DOCUMENT SECTION:
——

## What is LARGE function in Excel?

The **LARGE** function is one of the Statistical functions of Excel.

It returns the k-th largest value in a data set. For example, the fifth largest number.

We can find this function in **Statistical **of insert function Tab.

## How to use LARGE function in excel

- Click on
**an empty cell**(like F5).

2. Click on the **fx icon **(or press shift+F3).

3. In the **insert function tab** you will see all functions.

4. Select **STATISTICAL **category.

5. Select **LARGE** function.

6. Then select **ok**.

7. In the function arguments Tab you will see **LARGE** function.

8. Array is the array or range of data for which you want to determine the k-th largest value.

9. K is the position (from the largest) in the array or cell range of the value to return.

10. You will see the **results **in the formula result section.

## Examples of LARGE function in Excel

here are 10 examples of using the LARGE function in Excel:

- =LARGE(A1:A10,1) – returns the largest number in the range A1 to A10.

——

THE PROBLEM:
Condense the paragraph in the Excel LARGE function text that begins "It returns the k-th largest value" into a single sentence that keeps its main facts.

Target position records
——

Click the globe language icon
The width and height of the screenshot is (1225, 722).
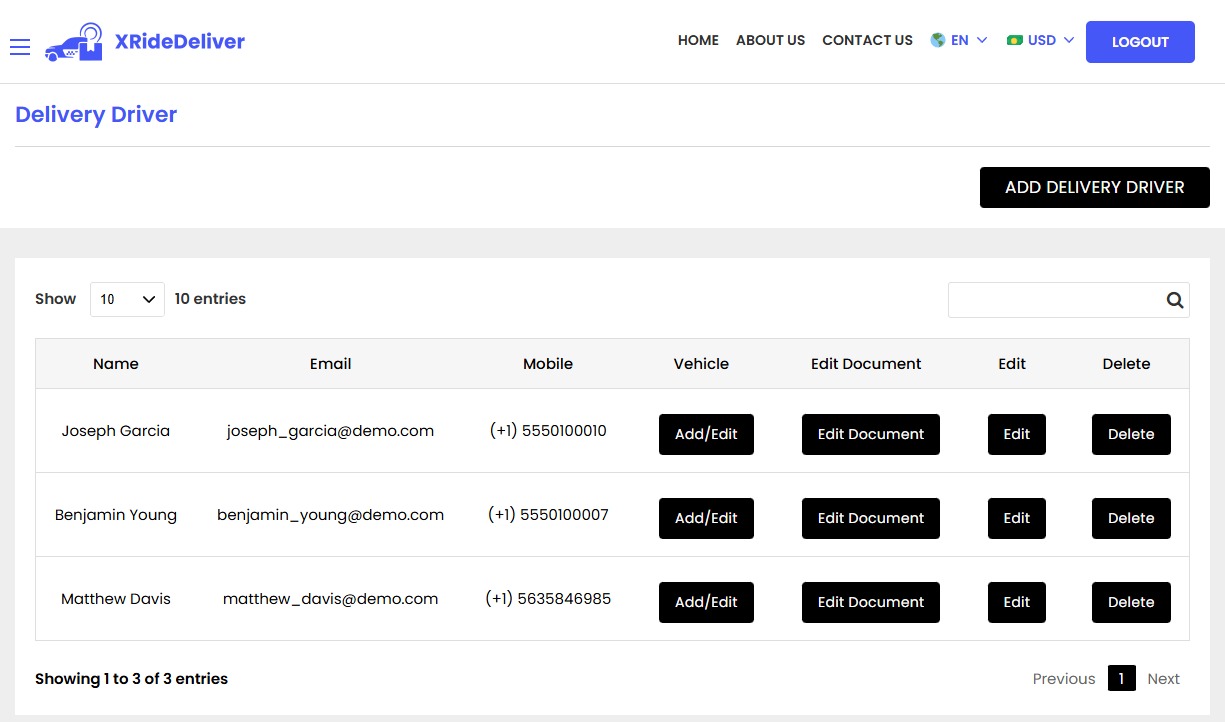938,41
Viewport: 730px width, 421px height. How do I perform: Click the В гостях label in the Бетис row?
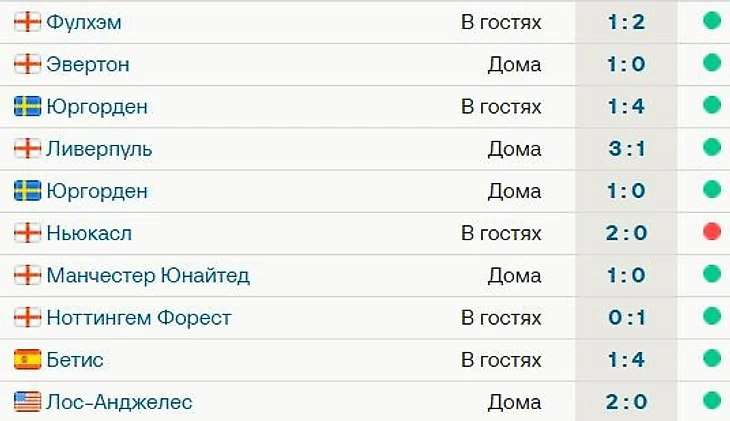tap(501, 360)
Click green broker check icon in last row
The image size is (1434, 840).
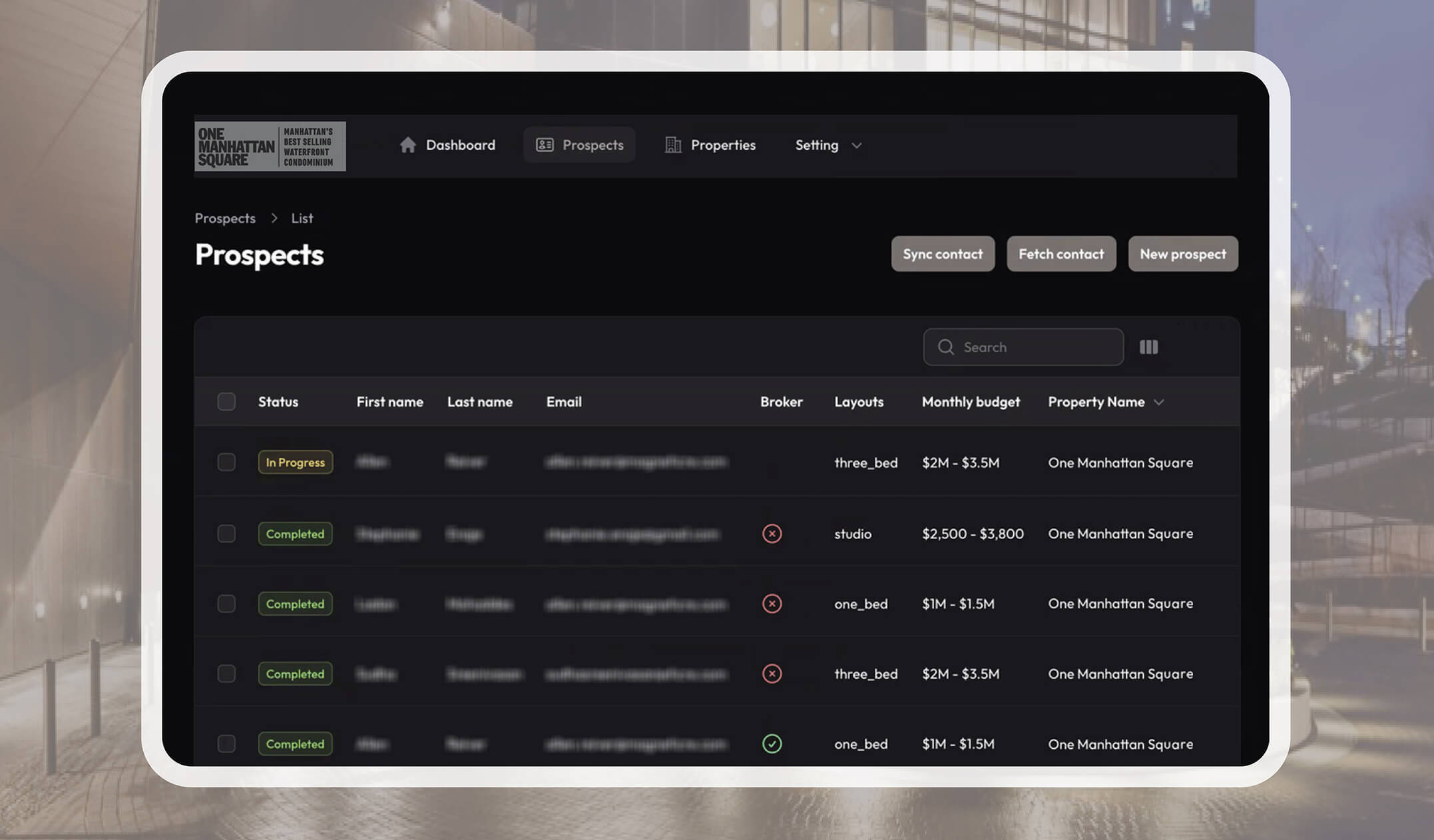click(x=772, y=743)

——

RESPONSE:
It gives the k-th largest value in a data set, such as the fifth largest number.